**Directive:** Output the lines of the material below exactly as they appear, from the line containing "Where should I" through the line containing "Action: click(685, 39)", with both of those lines included. Leave the pictures out of your answer.

>> Start Provided data

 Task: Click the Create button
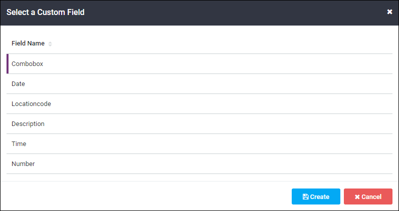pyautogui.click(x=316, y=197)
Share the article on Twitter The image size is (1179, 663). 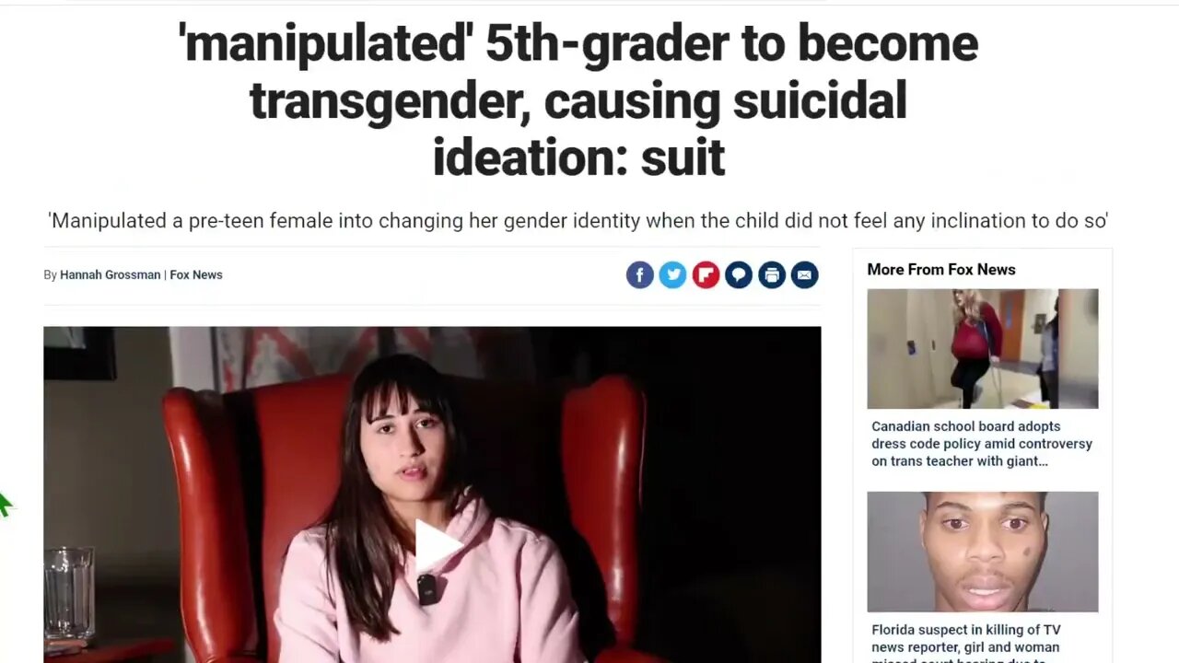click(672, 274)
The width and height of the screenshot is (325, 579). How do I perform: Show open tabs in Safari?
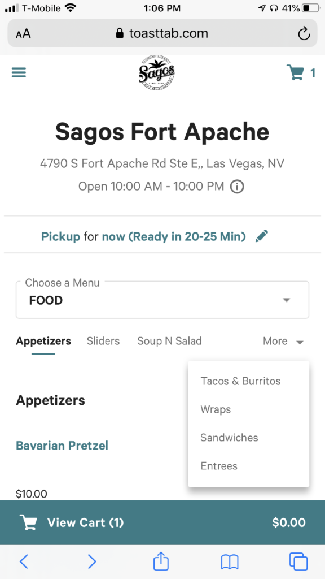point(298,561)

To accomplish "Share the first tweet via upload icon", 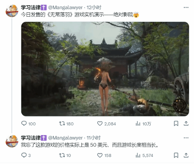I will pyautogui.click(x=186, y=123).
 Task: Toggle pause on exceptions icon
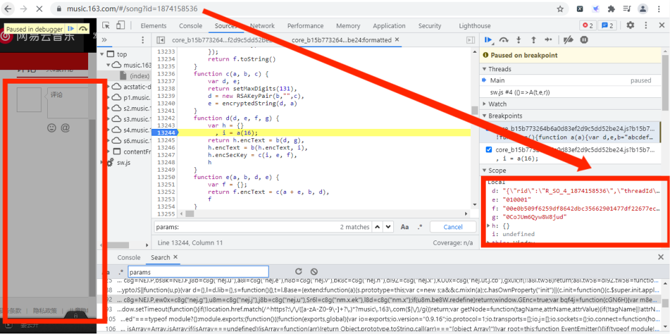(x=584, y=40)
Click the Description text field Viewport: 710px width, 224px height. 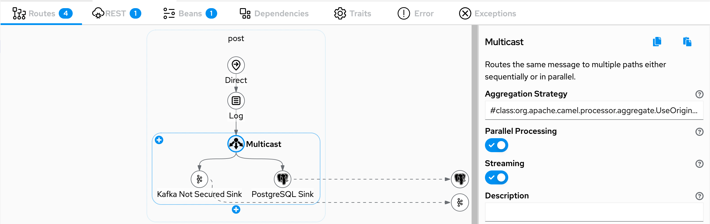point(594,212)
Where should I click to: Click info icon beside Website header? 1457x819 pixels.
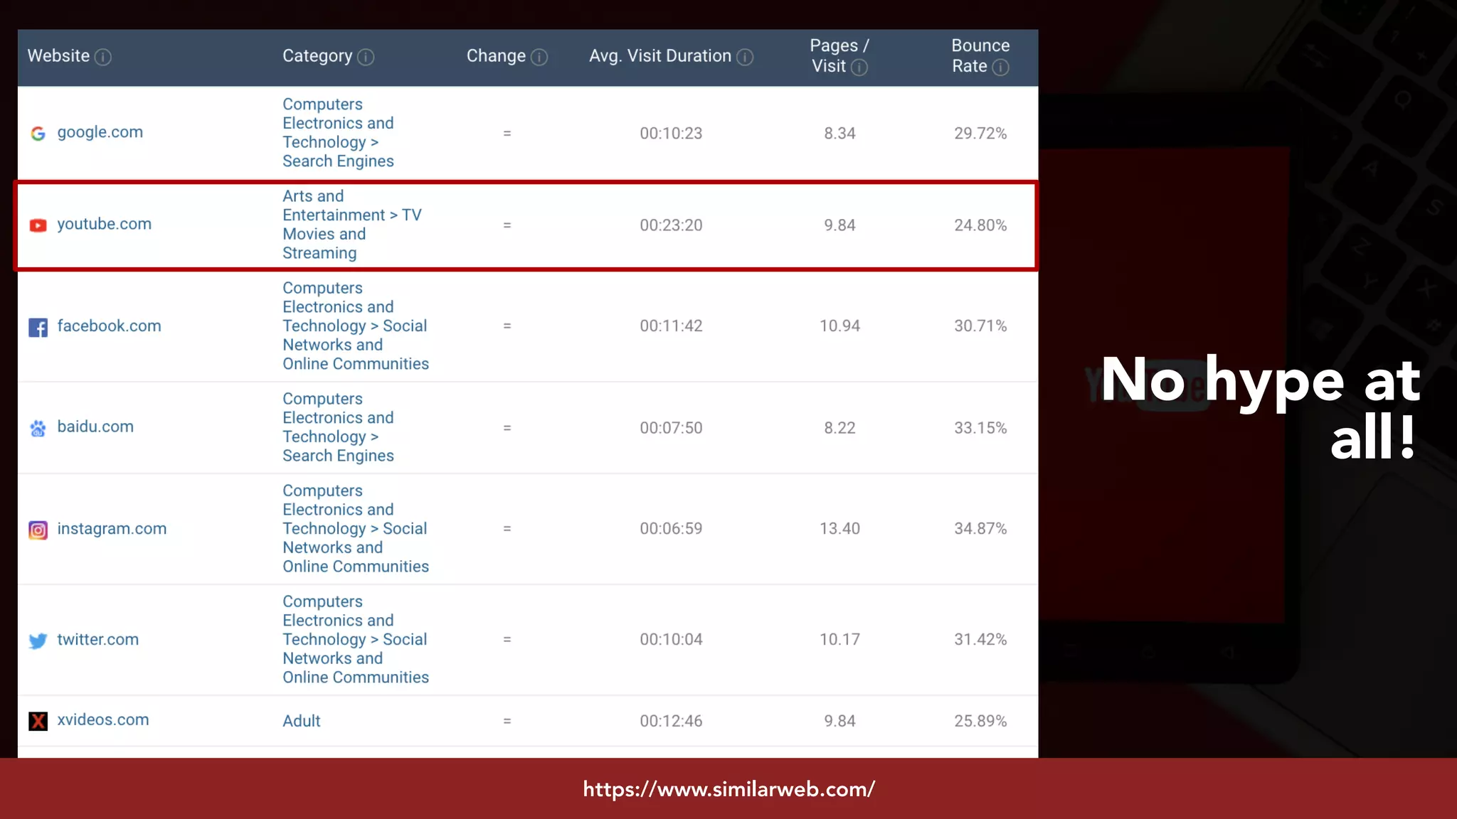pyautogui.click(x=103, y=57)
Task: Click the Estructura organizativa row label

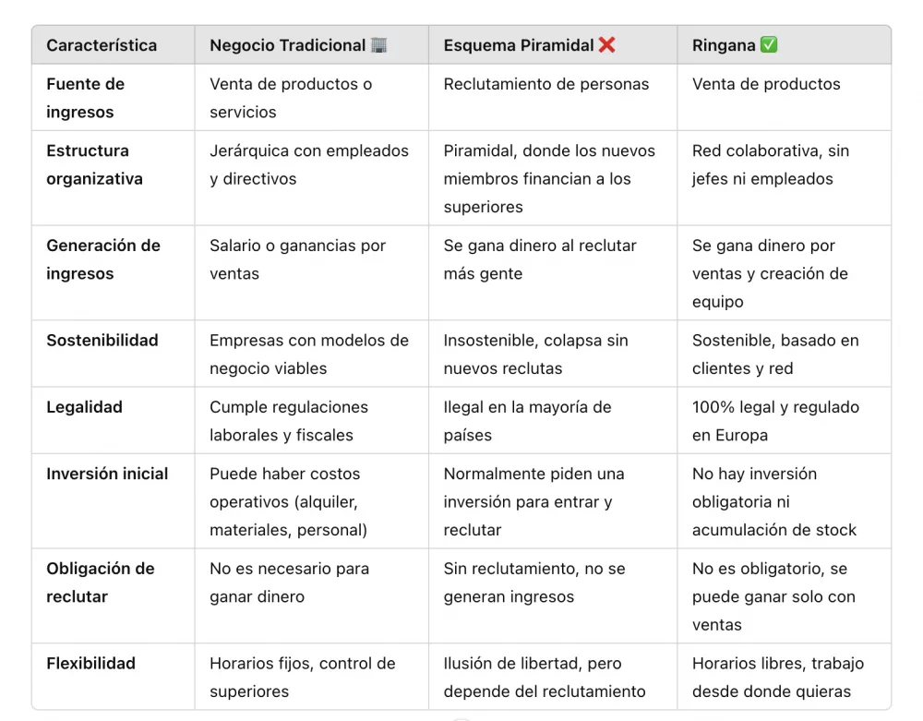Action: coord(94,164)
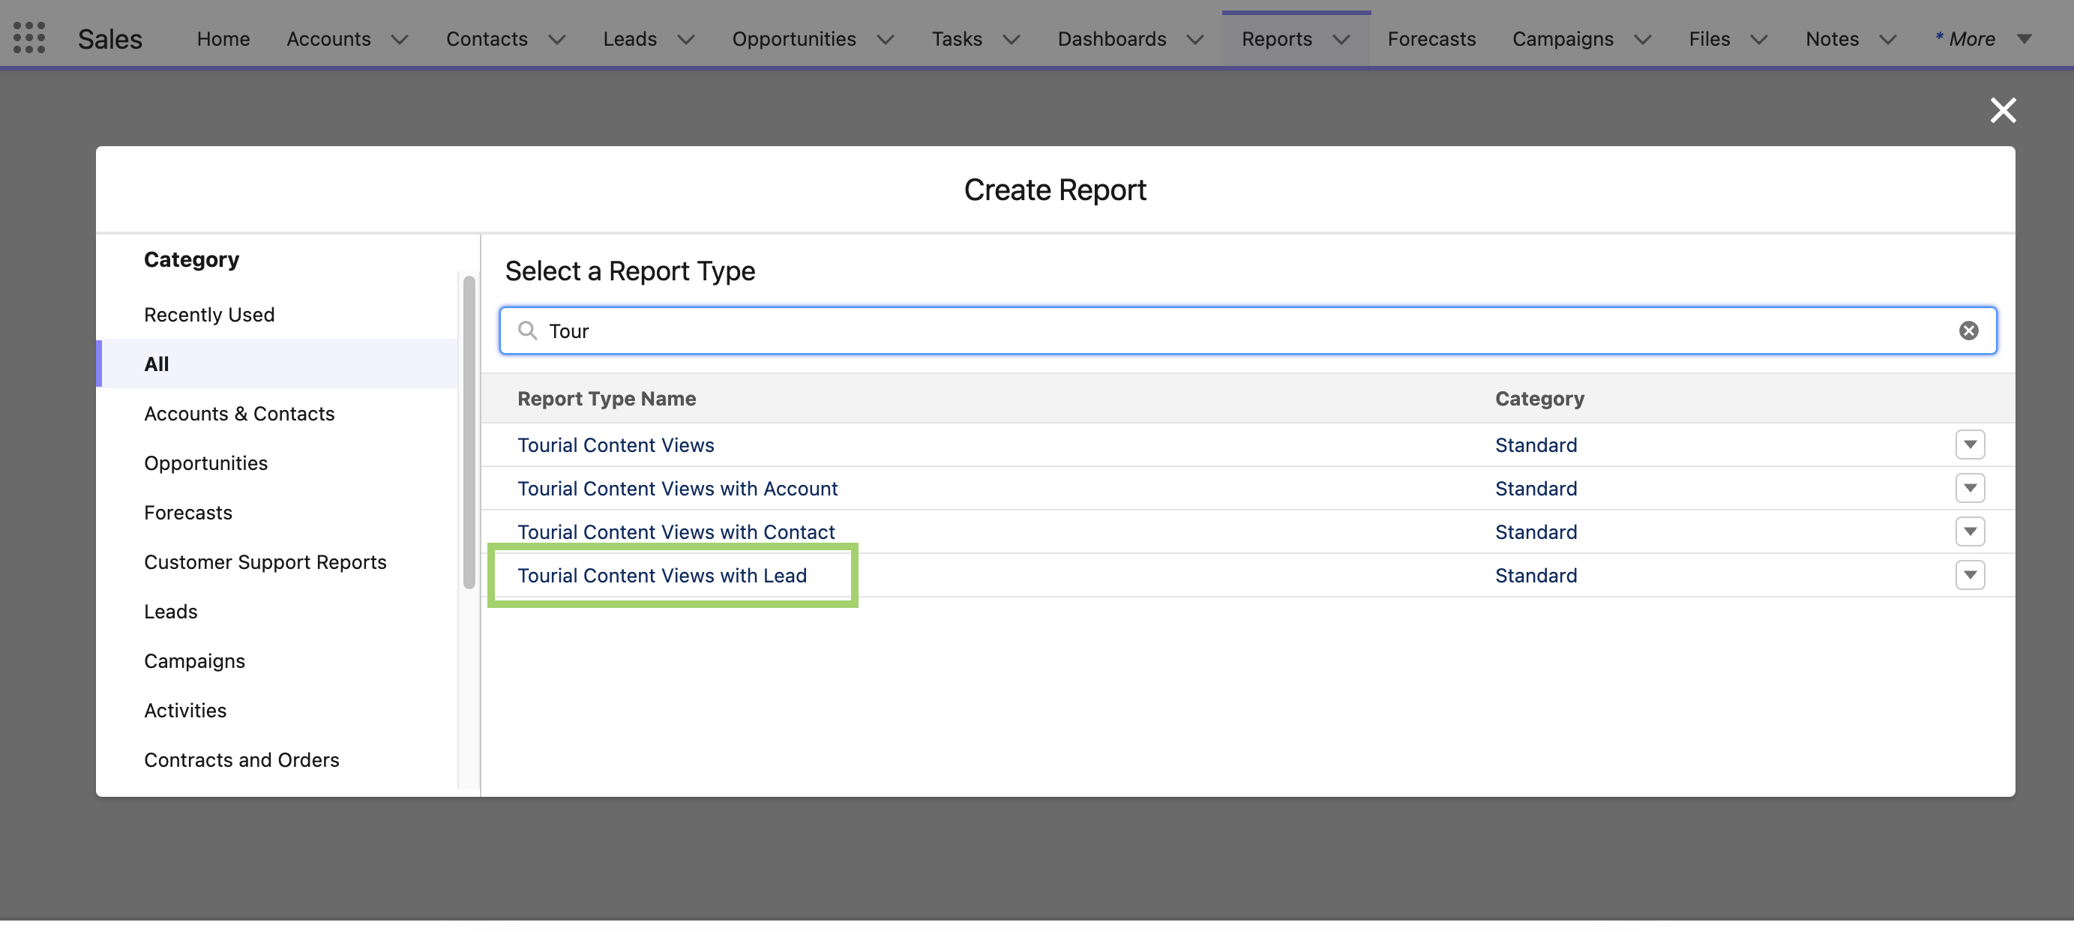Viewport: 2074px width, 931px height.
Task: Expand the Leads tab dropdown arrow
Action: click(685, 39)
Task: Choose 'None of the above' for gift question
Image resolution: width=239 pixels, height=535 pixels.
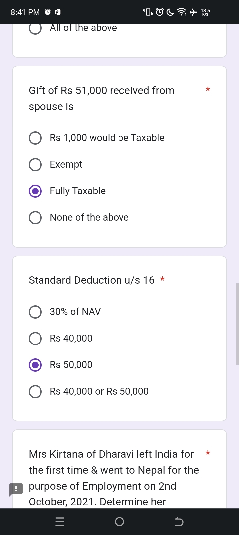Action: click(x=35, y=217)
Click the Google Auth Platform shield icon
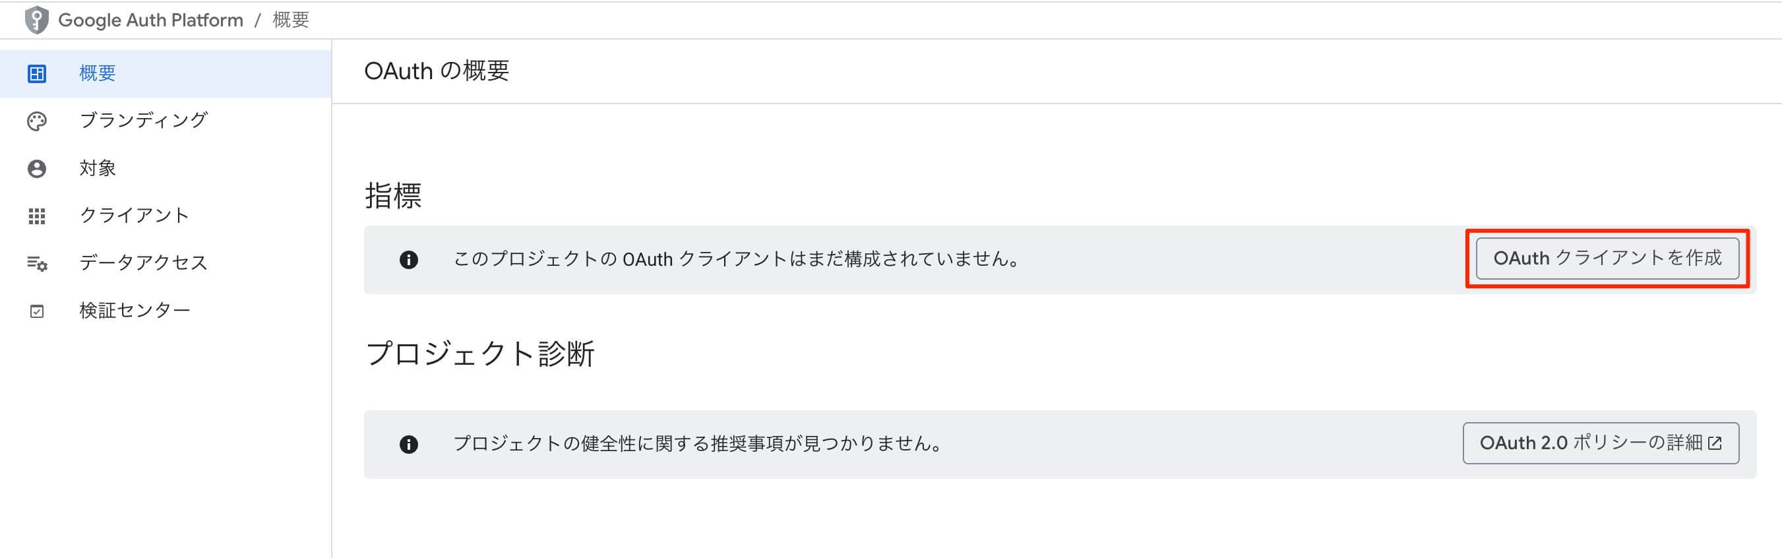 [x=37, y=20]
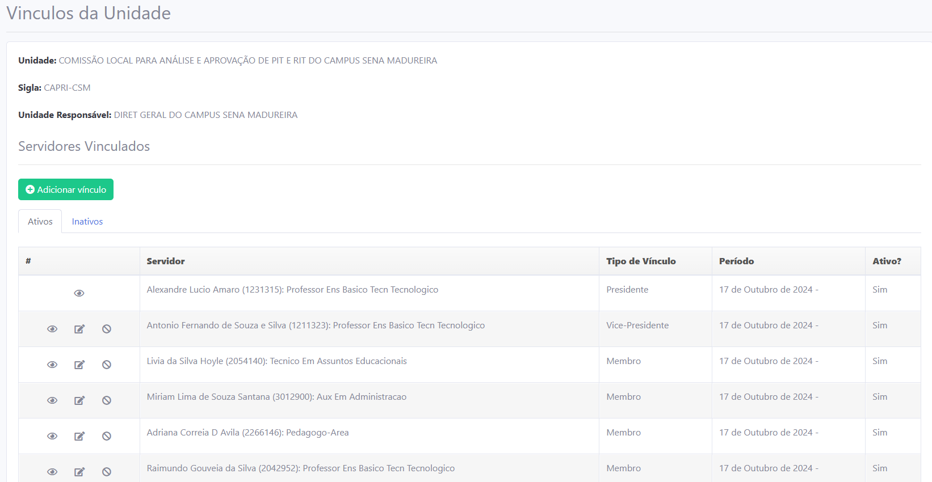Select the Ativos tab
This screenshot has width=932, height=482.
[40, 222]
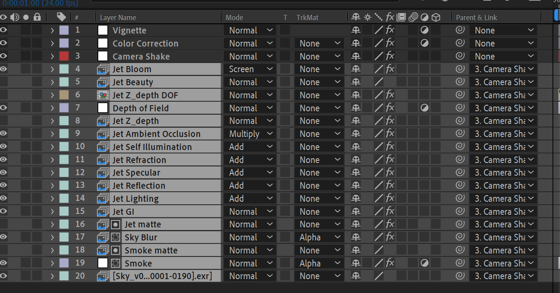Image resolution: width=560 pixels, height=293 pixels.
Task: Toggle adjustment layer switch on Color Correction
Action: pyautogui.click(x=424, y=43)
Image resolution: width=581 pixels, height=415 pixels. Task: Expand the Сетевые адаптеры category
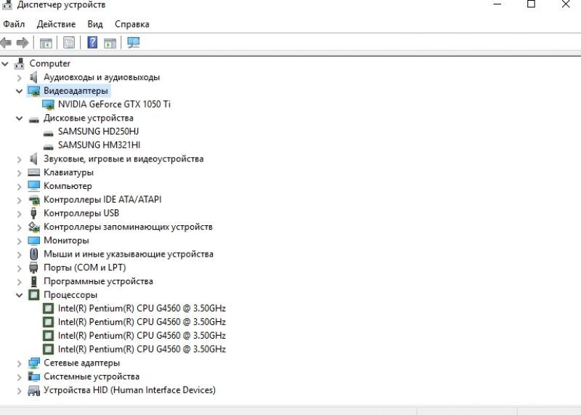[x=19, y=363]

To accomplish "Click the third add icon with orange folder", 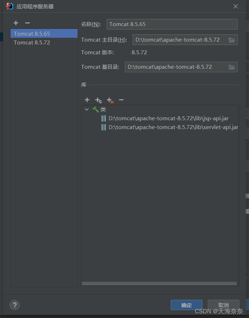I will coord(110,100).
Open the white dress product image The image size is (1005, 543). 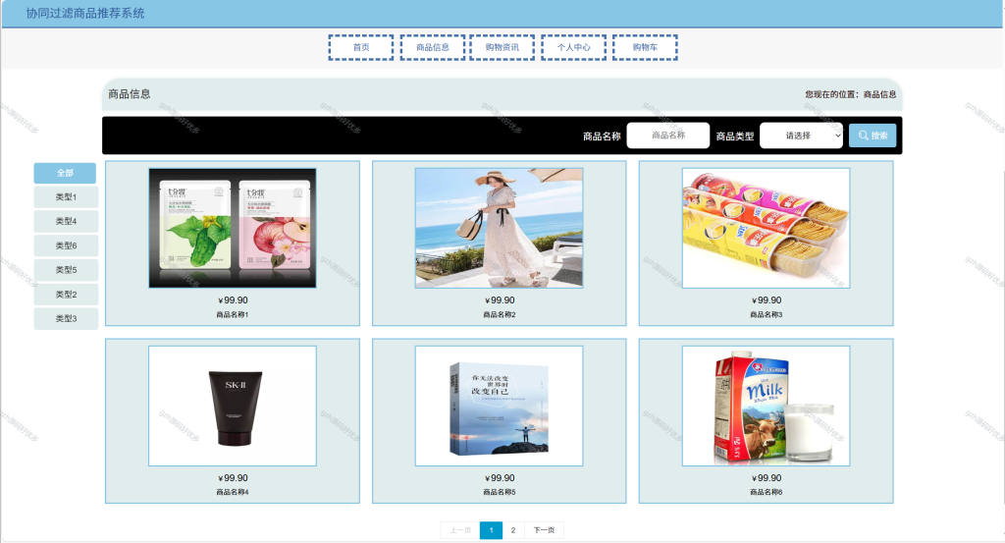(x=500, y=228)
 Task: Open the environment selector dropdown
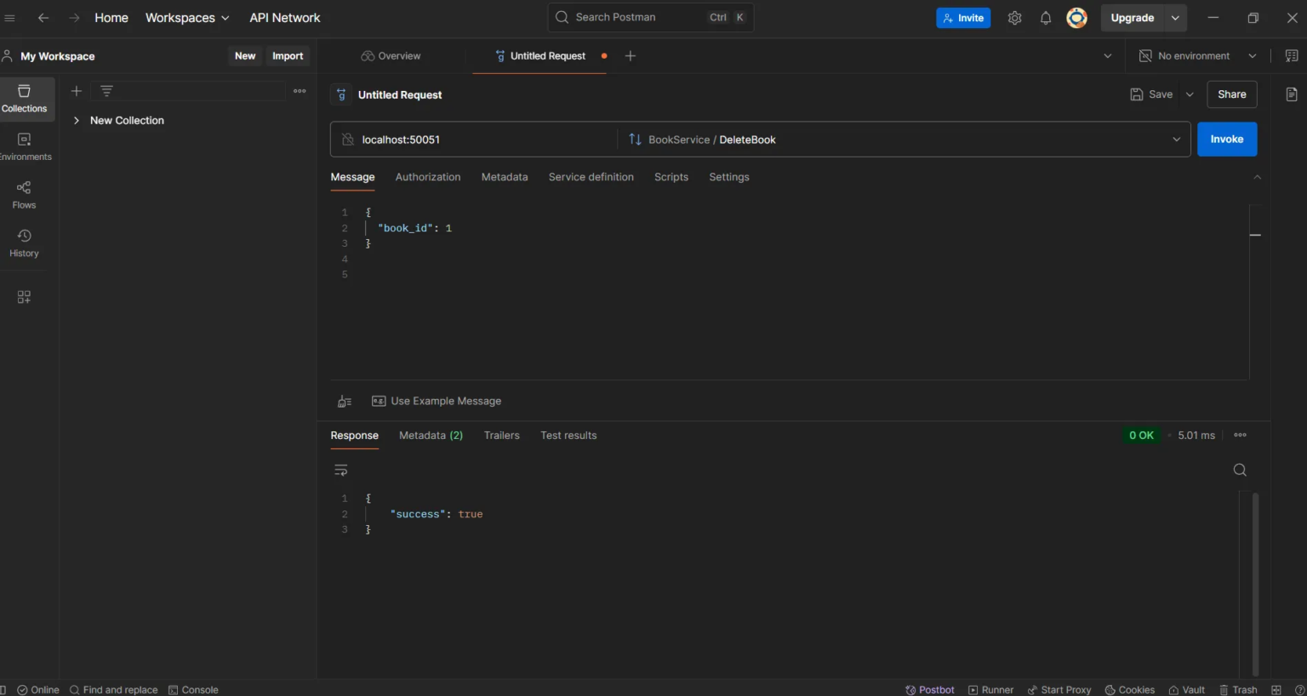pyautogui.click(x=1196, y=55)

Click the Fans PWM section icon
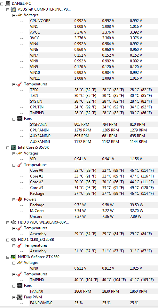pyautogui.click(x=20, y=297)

>> End Provided data

**Correct answer:**
Where should I click to: Click info icon beside Website header? 1457x819 pixels.
pyautogui.click(x=103, y=57)
Task: Click the Estructura organizativa row label

Action: coord(94,164)
Viewport: 2074px width, 931px height.
Task: Expand the Leads tab dropdown arrow
Action: click(685, 39)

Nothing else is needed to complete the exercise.